Every year, professional-services giant PricewaterhouseCoopers conducts its Employee Financial Wellness survey to gauge how U.S. workers are doing with money. And in this segment from Motley Fool Answers, Alison Southwick and Robert Brokamp talk to guest Kent Allison, National Leader of PwC's Employee Financial Wellness Practice, about what PwC does when helping companies develop financial wellness programs today.
A full transcript follows the video.
This video was recorded on June 6, 2017.
Robert Brokamp: So, nuts and bolts, what does a financial wellness program look like? So when you have a client, or you go and help an employee, what types of things are you doing?
Kent Allison: The word "financial wellness," right now, there's a lot of confusion around it. It hasn't been fully defined. So a lot of organizations just change the name of their financial literacy program or their retirement education program and called it financial wellness and called it a day.
Brokamp: And by financial literacy, you mean basically information.
Allison: Information and an education session. And you hope that people get the information they need and then do something with it. When we talk about financial wellness, financial wellness is really about understanding what their behaviors are and changing those behaviors for the better. So it's much more tactical, much more prescriptive, much more targeted.
Alison Southwick: More incentive-based?
Allison: Yes and no. You're measuring and monitoring, and then you're recognizing and rewarding the positive behavior, so in that way, yes. But it's also about kind of getting into the psychological reasons as to why they make decisions and removing the obstacles that are preventing them from moving on to make even better decisions.
So, examples. We always talk about somebody -- a parent who wants to take care of their kids first. A natural inclination. So I'm going to pay for their education at the expense of funding my retirement.
So the reason they're doing it is they care about their kid. They put their kid first and they want to make sure they're OK. So you have to deal with that psychological aspect of their decision-making, but try to get them to the right decision.
Brokamp: Which, by the way, is save for your retirement first, everybody.
Allison: Exactly. That's exactly where I'm going, because at the end of the day, if you haven't saved for retirement, you then become a burden for your kids.
Allison: So you get to the point where they're starting to realize, well, there is value in it. And by the way, when you get to retirement and you're all well and good, you can take care of your kids, and if they went the student loan route, or whatever, take care of them that way. But at least you're not becoming a burden to them. So it gets people through that psychological barrier that basically says, "I've got to put my kids first and me second."
Brokamp: Gotcha. So part of what you do provide, I know, are workshops. Phone access to professionals. Things like that. Not everyone, probably, can afford all of those things. You work with, generally, bigger employers. So let's say you are an employee somewhere, or you are an employer, but you own a smaller company. Where should you start, first? What has the biggest payoff in terms of a financial wellness program?
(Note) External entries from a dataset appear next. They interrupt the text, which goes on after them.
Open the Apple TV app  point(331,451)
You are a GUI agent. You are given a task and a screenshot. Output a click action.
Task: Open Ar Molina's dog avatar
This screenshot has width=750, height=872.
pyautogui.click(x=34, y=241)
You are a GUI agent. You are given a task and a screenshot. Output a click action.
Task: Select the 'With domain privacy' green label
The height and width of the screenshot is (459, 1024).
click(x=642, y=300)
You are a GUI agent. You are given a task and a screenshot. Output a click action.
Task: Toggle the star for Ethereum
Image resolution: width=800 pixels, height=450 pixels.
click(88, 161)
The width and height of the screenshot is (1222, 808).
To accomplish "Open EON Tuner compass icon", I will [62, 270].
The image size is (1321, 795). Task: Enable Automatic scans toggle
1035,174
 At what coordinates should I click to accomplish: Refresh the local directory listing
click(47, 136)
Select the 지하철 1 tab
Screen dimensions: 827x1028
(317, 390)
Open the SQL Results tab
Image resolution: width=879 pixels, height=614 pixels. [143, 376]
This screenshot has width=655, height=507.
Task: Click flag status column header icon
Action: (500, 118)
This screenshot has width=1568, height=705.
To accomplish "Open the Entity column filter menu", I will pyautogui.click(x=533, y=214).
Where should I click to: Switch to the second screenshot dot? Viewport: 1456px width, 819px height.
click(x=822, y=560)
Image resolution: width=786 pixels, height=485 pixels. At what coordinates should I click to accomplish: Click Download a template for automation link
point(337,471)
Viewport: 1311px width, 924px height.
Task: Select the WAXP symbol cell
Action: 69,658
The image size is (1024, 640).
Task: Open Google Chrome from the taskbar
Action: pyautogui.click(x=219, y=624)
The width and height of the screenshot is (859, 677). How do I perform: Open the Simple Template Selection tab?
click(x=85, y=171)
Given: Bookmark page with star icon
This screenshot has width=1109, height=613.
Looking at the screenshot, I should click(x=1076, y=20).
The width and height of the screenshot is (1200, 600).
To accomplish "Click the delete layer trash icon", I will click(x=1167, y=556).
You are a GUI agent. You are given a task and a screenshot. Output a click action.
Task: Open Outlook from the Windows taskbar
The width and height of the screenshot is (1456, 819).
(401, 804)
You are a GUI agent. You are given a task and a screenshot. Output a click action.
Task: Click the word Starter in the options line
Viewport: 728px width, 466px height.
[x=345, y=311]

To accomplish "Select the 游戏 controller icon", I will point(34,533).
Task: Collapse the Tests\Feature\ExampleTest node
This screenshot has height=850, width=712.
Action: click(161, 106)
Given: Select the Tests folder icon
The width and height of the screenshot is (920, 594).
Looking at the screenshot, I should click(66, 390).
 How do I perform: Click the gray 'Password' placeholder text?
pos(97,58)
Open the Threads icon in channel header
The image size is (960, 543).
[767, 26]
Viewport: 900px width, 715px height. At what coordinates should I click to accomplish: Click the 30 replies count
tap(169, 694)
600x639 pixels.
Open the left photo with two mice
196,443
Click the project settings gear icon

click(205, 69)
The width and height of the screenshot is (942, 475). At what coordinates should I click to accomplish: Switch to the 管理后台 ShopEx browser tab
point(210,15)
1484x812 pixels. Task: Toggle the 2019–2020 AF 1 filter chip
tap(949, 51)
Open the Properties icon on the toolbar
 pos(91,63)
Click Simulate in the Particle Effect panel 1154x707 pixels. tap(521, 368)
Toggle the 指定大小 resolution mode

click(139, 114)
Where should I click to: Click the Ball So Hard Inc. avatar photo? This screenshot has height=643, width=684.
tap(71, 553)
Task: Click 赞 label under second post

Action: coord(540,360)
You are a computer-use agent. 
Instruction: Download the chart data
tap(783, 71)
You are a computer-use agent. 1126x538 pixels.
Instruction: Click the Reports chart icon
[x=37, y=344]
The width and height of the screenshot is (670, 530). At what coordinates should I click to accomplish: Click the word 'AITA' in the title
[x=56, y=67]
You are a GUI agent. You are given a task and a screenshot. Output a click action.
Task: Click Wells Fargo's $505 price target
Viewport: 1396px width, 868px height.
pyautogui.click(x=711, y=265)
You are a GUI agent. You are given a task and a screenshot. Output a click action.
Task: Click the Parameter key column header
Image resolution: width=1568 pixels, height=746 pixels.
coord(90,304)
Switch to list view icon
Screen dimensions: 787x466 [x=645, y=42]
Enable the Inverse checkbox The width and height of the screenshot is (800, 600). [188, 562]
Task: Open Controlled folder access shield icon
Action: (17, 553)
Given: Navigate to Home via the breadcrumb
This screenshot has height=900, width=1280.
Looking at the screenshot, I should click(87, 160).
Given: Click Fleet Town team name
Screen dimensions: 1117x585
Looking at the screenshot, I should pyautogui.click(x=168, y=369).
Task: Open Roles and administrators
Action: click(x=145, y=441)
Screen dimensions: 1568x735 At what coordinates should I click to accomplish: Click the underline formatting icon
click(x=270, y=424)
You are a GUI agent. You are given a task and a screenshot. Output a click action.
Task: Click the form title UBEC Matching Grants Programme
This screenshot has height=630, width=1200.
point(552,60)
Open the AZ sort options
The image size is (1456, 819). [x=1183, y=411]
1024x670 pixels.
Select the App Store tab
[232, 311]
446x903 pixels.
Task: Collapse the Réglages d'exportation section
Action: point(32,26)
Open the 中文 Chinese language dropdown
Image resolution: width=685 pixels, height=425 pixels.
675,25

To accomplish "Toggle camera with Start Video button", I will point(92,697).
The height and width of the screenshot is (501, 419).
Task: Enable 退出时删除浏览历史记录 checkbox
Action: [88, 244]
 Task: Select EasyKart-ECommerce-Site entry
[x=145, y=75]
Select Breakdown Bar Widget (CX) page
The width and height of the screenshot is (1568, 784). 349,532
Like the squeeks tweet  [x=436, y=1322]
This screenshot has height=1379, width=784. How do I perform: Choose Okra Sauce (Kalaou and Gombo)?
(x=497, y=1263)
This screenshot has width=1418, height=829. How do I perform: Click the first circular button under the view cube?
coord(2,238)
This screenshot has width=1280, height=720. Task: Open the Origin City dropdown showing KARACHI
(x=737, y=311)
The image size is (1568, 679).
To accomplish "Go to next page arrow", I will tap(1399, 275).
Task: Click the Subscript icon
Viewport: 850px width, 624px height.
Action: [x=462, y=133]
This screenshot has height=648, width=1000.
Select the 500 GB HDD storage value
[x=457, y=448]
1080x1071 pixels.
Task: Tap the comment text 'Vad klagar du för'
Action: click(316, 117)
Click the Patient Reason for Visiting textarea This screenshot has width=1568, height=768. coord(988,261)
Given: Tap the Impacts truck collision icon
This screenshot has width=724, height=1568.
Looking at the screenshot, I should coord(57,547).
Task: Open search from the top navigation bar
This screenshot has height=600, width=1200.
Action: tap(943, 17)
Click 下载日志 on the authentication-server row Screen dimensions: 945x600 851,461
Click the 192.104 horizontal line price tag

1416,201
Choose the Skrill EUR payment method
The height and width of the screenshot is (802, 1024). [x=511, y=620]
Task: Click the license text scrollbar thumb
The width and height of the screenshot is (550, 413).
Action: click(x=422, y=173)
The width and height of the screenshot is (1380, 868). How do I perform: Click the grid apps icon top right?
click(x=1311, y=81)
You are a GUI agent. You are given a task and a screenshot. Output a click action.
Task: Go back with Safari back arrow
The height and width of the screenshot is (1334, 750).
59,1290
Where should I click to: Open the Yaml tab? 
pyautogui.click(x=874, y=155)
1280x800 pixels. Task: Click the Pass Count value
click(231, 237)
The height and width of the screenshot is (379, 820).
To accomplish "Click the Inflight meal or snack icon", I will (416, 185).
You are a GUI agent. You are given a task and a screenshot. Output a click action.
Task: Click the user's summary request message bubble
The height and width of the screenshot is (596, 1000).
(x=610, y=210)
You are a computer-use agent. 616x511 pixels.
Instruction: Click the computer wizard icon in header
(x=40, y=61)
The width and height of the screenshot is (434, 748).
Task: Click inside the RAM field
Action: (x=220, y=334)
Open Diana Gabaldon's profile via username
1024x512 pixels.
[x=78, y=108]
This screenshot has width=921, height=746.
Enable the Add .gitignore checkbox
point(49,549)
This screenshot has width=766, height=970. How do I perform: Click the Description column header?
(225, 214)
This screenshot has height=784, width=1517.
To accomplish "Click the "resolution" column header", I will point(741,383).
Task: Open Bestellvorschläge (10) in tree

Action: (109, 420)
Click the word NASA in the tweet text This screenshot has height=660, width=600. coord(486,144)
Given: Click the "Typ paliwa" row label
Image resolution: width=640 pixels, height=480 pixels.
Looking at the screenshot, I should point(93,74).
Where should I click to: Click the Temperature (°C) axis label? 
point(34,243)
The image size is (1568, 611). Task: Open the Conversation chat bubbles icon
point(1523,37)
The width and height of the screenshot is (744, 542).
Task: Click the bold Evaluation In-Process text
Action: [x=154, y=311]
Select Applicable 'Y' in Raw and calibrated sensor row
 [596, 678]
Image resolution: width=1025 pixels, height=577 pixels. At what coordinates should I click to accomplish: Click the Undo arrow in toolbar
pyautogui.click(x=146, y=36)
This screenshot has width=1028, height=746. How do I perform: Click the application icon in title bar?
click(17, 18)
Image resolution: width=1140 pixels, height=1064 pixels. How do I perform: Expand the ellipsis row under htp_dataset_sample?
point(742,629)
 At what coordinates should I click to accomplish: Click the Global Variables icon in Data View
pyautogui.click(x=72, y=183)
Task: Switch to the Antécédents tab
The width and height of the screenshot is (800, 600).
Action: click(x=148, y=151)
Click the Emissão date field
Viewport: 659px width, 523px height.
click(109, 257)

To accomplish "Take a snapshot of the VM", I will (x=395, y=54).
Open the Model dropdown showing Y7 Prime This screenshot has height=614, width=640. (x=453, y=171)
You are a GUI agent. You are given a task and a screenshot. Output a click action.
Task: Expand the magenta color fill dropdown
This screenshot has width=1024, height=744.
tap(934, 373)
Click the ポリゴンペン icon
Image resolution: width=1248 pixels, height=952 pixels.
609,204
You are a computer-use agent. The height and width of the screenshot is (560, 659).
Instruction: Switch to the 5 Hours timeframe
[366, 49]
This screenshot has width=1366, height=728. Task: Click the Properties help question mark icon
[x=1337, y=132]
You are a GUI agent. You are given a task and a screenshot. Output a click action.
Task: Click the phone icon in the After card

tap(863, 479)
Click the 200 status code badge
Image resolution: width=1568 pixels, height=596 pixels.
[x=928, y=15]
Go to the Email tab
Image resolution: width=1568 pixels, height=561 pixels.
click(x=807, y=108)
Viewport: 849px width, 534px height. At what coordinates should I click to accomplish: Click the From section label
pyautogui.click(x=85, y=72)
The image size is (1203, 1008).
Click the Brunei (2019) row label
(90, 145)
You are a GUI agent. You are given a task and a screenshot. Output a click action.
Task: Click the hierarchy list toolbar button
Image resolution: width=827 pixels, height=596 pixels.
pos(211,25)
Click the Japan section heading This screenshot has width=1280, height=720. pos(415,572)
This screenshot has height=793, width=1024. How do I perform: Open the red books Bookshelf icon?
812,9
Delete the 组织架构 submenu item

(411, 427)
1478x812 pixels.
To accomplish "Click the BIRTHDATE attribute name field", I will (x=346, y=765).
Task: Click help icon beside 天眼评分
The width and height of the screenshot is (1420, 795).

Allison: It's interesting, because if you ask the employee, every single employee will tell you their No. 1 thing is to have somebody to talk to. So whether that's over the phone -- whether it's through the internet, on their phone, through a mobile app, or face-to-face -- they want to connect.
And the reason being is even the self-help people, at some point in time, want to validate what they think. They may do a lot of the up-front work themselves and ultimately look to somebody to say, "Does this sound right?" Others will pick up the phone first and want to talk to somebody right away because they're just stuck. So to me that connection to an advisor is ultimately, probably, what everybody wants and probably what is most interactive.
Now to the extent that technology can give them that type of interaction, I think that's where a lot of technology is trying to head, but I have yet to see, in my 30-some-odd years in this business, technology replace an advisor, and it's been going on a long time. Every time a new technology comes out, they say it's going to. Just a few weeks ago they came out with all these robo-advisors that are now going to a hybrid model where it's the robo-advisor connected to a real advisor.
Brokamp: Now I will say from my own personal experience that sometimes in a workplace there is someone to talk to, and it's basically the person connected to the 401(k) or the 403(b). They might be a good person to ask questions to. They might really just be a salesperson and they don't really know what they're talking about. Am I wrong in basically not thinking that those people are like, that doesn't scratch that itch?
Allison: The reality is the role of that person is to get you into the retirement fund, that you're properly diversified, and then ultimately when it's time to leave the company, probably roll it over with us and we'll try to make it last. It's all focused on the retirement aspect. That's their bailiwick and that's what they know. They're not necessarily going to help you with the other things, and they won't have deep subject-matter expertise in the areas of cash flow, debt, insurance, and so on and so forth.
So really who you're talking to and where their starting point is, and what their bailiwick is, is as important in terms of what you're trying to get out of it. They're certainly fine to talk about the retirement plans and the type of investments in the retirement plan and the benefits of contributing to the retirement plan. But when you start to talk about these other issues, it really starts to stray away from really where their expertise is.